その話というのは、どうやら自分たちが急遽依頼した耐寒装備の調達は最初から想定されていたものであったらしい、ということであった。それは港の仕入れ人が独自の情報網を使ってグレニス連合王国から船が来ることを知り、調達の依頼を予想していた……ということではなく、どうやら「朱櫻」のお客様とやらから内々に準備しておくよう言われていたそうなのだ。
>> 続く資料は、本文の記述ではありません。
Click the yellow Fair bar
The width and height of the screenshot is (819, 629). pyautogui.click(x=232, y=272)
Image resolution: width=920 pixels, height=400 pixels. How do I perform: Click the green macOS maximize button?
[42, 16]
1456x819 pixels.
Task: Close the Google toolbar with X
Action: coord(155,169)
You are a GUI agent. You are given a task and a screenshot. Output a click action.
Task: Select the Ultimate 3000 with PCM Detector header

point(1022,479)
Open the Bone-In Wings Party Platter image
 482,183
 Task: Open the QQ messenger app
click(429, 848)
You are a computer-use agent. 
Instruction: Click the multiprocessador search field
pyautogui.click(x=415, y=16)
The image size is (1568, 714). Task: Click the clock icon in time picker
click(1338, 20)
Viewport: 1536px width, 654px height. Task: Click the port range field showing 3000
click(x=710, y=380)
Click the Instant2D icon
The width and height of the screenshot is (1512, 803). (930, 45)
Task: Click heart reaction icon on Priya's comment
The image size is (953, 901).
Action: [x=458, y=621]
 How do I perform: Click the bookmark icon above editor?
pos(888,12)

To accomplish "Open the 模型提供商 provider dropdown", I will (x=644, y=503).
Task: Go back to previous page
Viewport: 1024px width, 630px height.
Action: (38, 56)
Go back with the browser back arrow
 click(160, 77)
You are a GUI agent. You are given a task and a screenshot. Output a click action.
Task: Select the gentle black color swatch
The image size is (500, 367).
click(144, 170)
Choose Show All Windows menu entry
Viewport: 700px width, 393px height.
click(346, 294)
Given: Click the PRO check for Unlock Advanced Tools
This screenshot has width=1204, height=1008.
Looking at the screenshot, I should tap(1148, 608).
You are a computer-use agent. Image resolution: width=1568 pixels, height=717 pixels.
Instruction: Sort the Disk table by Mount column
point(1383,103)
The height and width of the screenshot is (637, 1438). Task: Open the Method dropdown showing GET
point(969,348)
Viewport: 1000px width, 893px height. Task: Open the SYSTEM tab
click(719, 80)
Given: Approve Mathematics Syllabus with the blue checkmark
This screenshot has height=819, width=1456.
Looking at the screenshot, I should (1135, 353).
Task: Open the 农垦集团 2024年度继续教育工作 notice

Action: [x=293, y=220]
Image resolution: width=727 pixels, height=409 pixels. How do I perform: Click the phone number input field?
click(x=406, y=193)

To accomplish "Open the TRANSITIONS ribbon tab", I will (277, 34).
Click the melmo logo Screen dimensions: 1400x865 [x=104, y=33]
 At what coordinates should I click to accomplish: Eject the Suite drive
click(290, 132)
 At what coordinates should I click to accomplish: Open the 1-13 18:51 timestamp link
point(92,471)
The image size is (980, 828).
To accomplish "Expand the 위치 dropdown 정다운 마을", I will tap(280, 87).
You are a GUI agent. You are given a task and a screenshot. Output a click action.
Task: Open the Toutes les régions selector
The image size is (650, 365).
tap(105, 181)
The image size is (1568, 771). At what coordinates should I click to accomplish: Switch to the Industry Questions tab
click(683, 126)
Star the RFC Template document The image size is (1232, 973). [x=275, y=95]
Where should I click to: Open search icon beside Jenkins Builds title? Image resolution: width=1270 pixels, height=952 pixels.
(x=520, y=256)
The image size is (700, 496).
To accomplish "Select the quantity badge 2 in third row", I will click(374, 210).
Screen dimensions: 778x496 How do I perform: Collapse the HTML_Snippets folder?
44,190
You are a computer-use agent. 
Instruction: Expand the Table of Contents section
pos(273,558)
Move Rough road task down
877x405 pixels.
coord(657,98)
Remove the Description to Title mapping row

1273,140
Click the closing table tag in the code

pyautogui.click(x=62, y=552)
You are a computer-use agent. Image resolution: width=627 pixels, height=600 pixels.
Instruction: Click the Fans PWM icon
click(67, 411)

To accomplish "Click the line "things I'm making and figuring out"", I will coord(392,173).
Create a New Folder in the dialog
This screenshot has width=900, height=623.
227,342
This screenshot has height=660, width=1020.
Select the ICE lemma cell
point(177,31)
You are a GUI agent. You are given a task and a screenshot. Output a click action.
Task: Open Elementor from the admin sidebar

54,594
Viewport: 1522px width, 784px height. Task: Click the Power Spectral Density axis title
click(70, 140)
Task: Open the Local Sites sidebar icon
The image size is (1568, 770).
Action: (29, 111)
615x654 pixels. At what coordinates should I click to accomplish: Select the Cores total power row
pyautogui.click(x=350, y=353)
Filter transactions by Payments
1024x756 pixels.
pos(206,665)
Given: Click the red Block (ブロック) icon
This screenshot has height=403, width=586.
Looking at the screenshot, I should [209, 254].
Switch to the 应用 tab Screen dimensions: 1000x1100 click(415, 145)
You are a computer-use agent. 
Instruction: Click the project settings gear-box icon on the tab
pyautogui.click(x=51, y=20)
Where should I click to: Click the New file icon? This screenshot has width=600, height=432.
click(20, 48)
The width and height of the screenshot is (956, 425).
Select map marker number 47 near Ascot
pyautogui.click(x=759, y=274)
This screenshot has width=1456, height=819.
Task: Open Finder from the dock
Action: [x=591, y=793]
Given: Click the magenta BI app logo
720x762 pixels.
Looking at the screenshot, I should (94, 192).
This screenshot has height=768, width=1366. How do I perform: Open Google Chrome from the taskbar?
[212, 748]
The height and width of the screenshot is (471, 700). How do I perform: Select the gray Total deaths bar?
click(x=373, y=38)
この朱櫻の客とはおそらくツヅミのことである。宿借りを連れ北を目指して出向したという彼が何を考え──いわば敵とも言えるマキアスたちに塩を送るような真似をしたのかは定かではない。遅れを最小限にとどめることができるのはありがたいことこの上ないが、どうにも気持ちが悪い状況である。確実に追ってこいとお膳立てされたようなものだ。
「だぁぁ! クソッ! 奴らの目的が分からん……」
マキアスは髪の毛をかき回して鼻息を荒くした。そんな彼を、近くを通りかかったエクルが驚いて振り返る。
「いきなり大声出すなよ爺さん。あの阿呆の真似か?」
彼が言う阿呆とはロカルシュのことである。
「なぁ、エクルよォ」
「アんだよ」
「お前さん、この整然としてる様をどう思う?」
「は? 荷物のことか? 俺様にゃ乱雑に詰め込まれているようにしか見えねぇけど」
「うん。ノリでお前に聞いた俺が馬鹿だった」
「ジジイてめぇ、ケンカ売ってんのかコノヤロウ」
「売ってねぇよ。コラコラ剣を抜くんじゃないこんなところで」
「さすがの俺様も、ものすんごく失礼なこと言われた気がしてな?」
「分かった分かった、俺が悪かったよ。そしたらちょっと黒衣の先生を呼んできてくれねぇか」
「何が『そしたら』なのか分からねぇが……爺さんが俺様にお願いするってんなら──」
「お願い」
「ふぅーん? フフ~ン……そこまで言われたら仕方ねーなー。すぐに呼んできてやるからここで待っとけよ!」
エクルはサッと剣を鞘に収め、マキアスの前からかき消える。
彼のいいところは素直な馬鹿であるところだ。初対面や気に入らない相手にはとことん態度が悪く、ツンツン尖るという悪い癖はあるものの、一度懐に入れてしまった者にはデレデレに甘くなる。口が悪いのは変わりないが、圧倒的に扱いやすくなるのだ。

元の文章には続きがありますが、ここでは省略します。